Provided text.

┌──

Love sacrifices the ease of our personal cultural preferences for the elevation of another’s—Love risks sounding like a child in a second or third language in order to connect with another and better see them through God’s eyes.

Love seeks not to be understood, but to understand…not to be served but to serve.

The more you keep connecting the love of God with the love of neighbor tangibly, the more you will experience the rare joys that animated our forebears in the faith.

With persecutions and pain, no doubt.

But just as Christ’s last week moved from Triumph to Betrayal to Trial to Crucifixion to Burial to Resurrection—so will our personal and communal lives trace this pattern over the years.

In fact, because our deepest identity is as members of the Body of Christ, we the connected know that this pattern is always playing out among us at different points.

One rejoices while another weeps, one is born while another dies, one knows the pain of injustice while another feels the new sun of resurrection.

The gift of being a community with a shared story, rather than mere individuals, is that we can be with one another, walk with one another, and remind each other of the fuller narrative when our narrow experience of the moment threatens to eclipse all the rest.

└──

(Dataset rows)
┌──

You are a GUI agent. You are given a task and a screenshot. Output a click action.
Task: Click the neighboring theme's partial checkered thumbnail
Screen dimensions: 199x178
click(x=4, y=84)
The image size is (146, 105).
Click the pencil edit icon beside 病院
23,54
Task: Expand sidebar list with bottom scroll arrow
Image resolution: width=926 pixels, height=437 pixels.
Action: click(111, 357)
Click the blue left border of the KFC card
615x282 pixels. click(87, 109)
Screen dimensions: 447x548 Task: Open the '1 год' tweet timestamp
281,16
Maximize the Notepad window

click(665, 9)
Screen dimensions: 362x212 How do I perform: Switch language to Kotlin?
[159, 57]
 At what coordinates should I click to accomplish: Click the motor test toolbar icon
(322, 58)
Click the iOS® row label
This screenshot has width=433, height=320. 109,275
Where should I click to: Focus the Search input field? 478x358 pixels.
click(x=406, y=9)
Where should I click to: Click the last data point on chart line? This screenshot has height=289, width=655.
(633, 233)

└──

Problem description.
From the passage on love and Christian community, reproduce word for word the section that opens with the words containing "Love seeks not" and closes with "sun of resurrection.".

Complete answer.
Love seeks not to be understood, but to understand…not to be served but to serve.

The more you keep connecting the love of God with the love of neighbor tangibly, the more you will experience the rare joys that animated our forebears in the faith.

With persecutions and pain, no doubt.

But just as Christ’s last week moved from Triumph to Betrayal to Trial to Crucifixion to Burial to Resurrection—so will our personal and communal lives trace this pattern over the years.

In fact, because our deepest identity is as members of the Body of Christ, we the connected know that this pattern is always playing out among us at different points.

One rejoices while another weeps, one is born while another dies, one knows the pain of injustice while another feels the new sun of resurrection.